本当のところは、「太い薪だと、完全燃焼せずに燻ぶっていてゆっくり燃えている」だけで、必ずしも火持ちが良いわけではない。翌朝、燃え残りの薪の塊や、消し炭のような塊が残って消えていたりする炉内を、たまに訪問先やネットの写真で見かけるけど、それが典型的な太過ぎる薪の弊害を端的に具現したものだ。火種は残っているかもしれないけど、燃焼中に煤や煙が大量発生してガラスも炉内もタールや煤けているし、煙突内にも煤が大量に付着している。本来であれば燃えて熱に変換される成分が、燃えきれないで煤やタールで無駄に捨てているということだ。翌朝の残りの薪の塊は場合によっては、煙を上げているかもしれないけど、ここから再着火させることは極めて困難だろう。温度が下がって、完全に種火が消えてしまっているケースも多い。

薪作りの際に、ユーザーが自分で作っている場合も、業者が仕事として作っている場合でも、太ければ太いほど割る手間が省けて、楽で短時間の作業になるということで、ついつい安きに流れるというのが実情だろう。薪割りしていて、疲れてくると自然に太割りが多くなってくる経験や、太い丸太を割っていると、つられて太く割ってしまうことは、自分で薪作りをしている人であれば、誰しもあるだろう。
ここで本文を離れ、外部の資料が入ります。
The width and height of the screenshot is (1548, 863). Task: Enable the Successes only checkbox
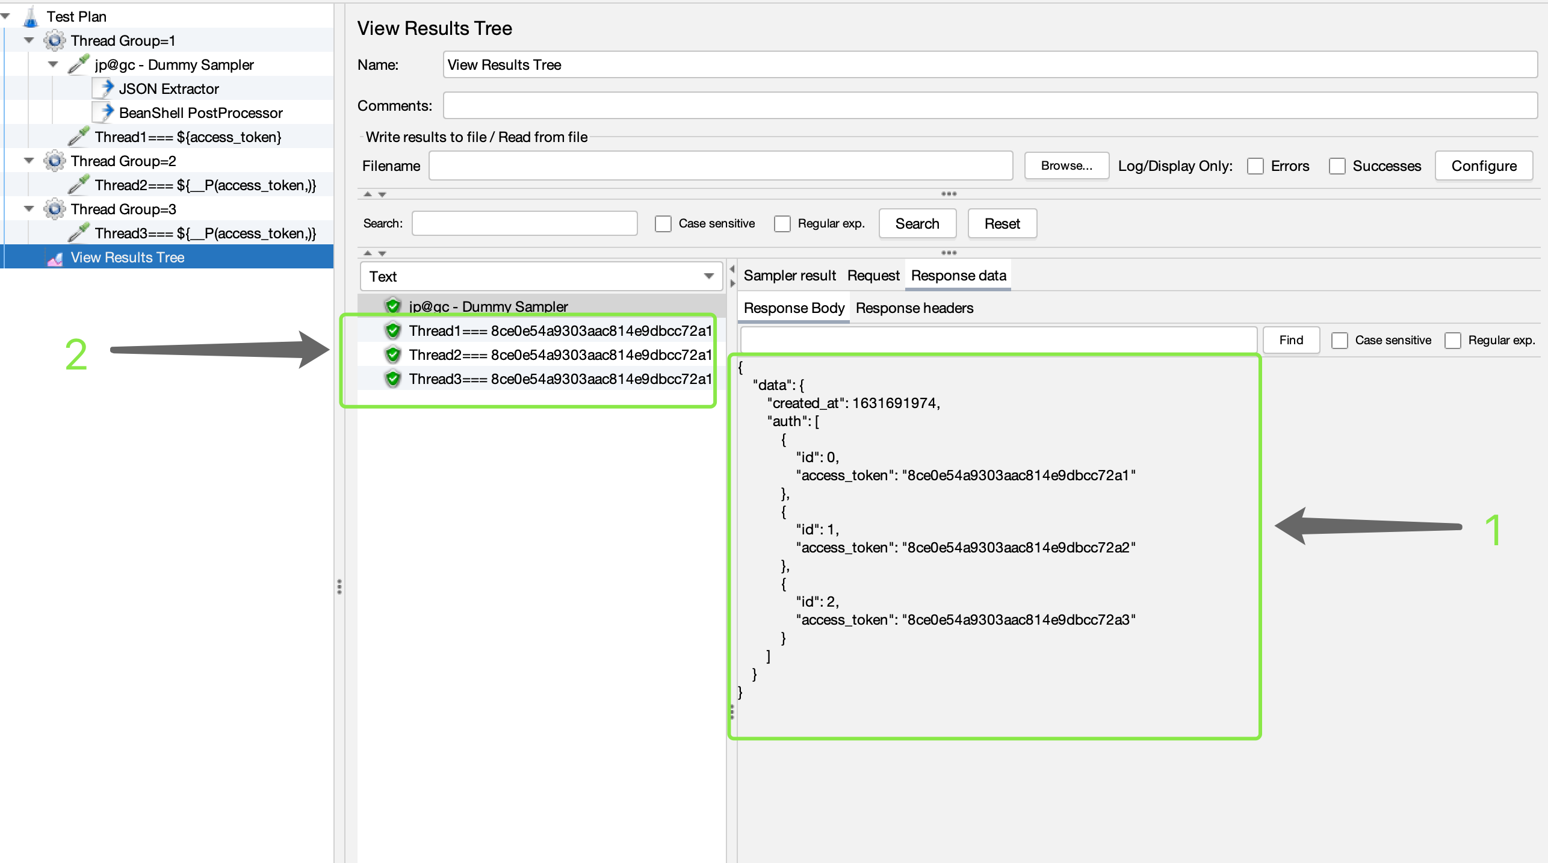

適切な薪の太さであれば、炉内で高温で完全燃焼に近い燃え方をする。本来の薪が持つエネルギーを熱として、完全燃焼に近い形でしっかりと回収できた状態だ。二次燃焼での燃焼中は、煤も煙もほとんど発生しない。翌朝の炉内には、灰の中に赤い熾火がしっかり残っている。ガラスも綺麗で煤けていない。実際、この熾火だけからの翌朝の焚きつけも可能なので、朝まで火持ちしていると言える。

灰の中に赤い熾火がまだ残っている

それでは具体的には、どの位の薪の太さが最適なのだろう。私は一辺が8センチ程度の正方形に近い形状の断面で、長さは30センチから35センチ程度が良いと考えている。太過ぎる薪、長過ぎる薪は完全燃焼しないので、本来の薪の持っているエネルギーを取り出せない。
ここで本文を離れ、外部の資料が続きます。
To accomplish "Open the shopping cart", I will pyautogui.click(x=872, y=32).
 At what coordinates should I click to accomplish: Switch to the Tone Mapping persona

太さだけでなく長さについても言及しているのも理由がある。よく薪ストーブに入るギリギリの長さので作りがちだけど、それもチェーンソーでの玉切り作業の手間を減らしたがることと関連がある。薪は、高温で燃やさないと完全燃焼しない。長過ぎる薪は炉の中央部の高温の部分から離れたところで燻ぶりがちなのだ。より、高温で、完全燃焼させるためには、炉の中心付近の高温の場所に存在していた方が良いのは自明の理だ。

また、長過ぎる薪だと炉内で自由に組めない。薪は炉内での空気の流れを考えて、組み合わせてくべることが重要だ。短ければ、炉内の状況に応じて、自由に組み合わせてくべられるので、効率良い燃焼を作れる。
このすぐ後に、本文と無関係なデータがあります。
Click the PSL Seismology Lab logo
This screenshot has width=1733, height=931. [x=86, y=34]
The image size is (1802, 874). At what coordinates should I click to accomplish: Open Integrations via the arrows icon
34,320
薪ストーブの極意は、炉内温度を「煙が燃えることができる温度まで上げた状態」で、空気を絞って、「薪ではなく、薪から発生した煙を少ない空気で効率良く長時間燃焼させること」だ。適切なサイズの薪を組みあわせれば、容易にその状態が作れる。

太過ぎる薪だと、物理的にそのような状態にならないので、低い温度で薪だけが燻ぶって燃えることになる。

悪い薪の断面のサイズ

太過ぎる薪が一辺が16センチ、長さ35センチだとして、その表面積を計算してみよう。小型ストーブだったら炉内にギリギリ1本入るか入らないかというサイズだ。

断面の面積 16×16×2=512cm^2
割った面の面積 16×35×4=2240cm^2
—————————–
薪一つ辺りの表面積 2752cm^2

良い薪の断面のサイズ

その薪を2回割って、4分割したサイズが私が推奨している一辺が8センチ、長さ35センチの薪だ。その表面積を計算してみよう。

断面の面積 8×8×2=128cm^2
割った面の面積 8×35×4=1120cm^2
—————————–
薪一つ辺りの表面積 1248cm^2

これが4個なので、4992cm^2となる。

つまり、同じ容積、質量だとしでも、炉内で燃えることのできる表面積は2倍程度、適正の薪の方が、太過ぎる薪より大きいということになる。適正サイズの薪の方が、炉内で空気に触れる面積が2倍あるので、2倍の可燃性ガスを発生させることができる。単位時間辺り、発生する熱量も2倍となり、煙が燃焼できる二次燃焼の温度域まで炉内温度を上げることができるようになる。

どちらも同じ容積、重量なので、本来の薪が持つエネルギー量は等しいが、太過ぎる薪の場合は前述の通り、頑張っても二次燃焼できる温度域に達することができずに低温で燻ぶるので、エネルギーを煤や煙やタールとして燃焼させずに無駄に捨てている。適正サイズの薪は完全燃焼に近い形で燃えて、エネルギーを熱として回収しているということになる。

また、太過ぎる薪の場合は、薪の内部まで乾燥が進んでいない傾向が大きいので、燃焼に伴う熱の発生時に、薪の内部からの水分の蒸発で炉内の熱を奪い、悪循環で温度が上がる速度が遅くなる。

このように、太過ぎる薪は「百害あって一利なし」と断言しても良い。

薪作り、薪の購入時でも、薪の断面サイズが1Lの牛乳パックや350mlのビールのサイズを超えていたら問題があると考えた方が良い。一辺8センチと数字で言ってもイメージがつかめないのであれば、比較できる一般的な商品パッケージが手元にあれば一目瞭然だろう。もし手元に商品パッケージがない場合は、自分の身体のパーツのどこか(例えば手のひらサイズとか、指の長さなど)を定規代わりにしてやると、確認できる。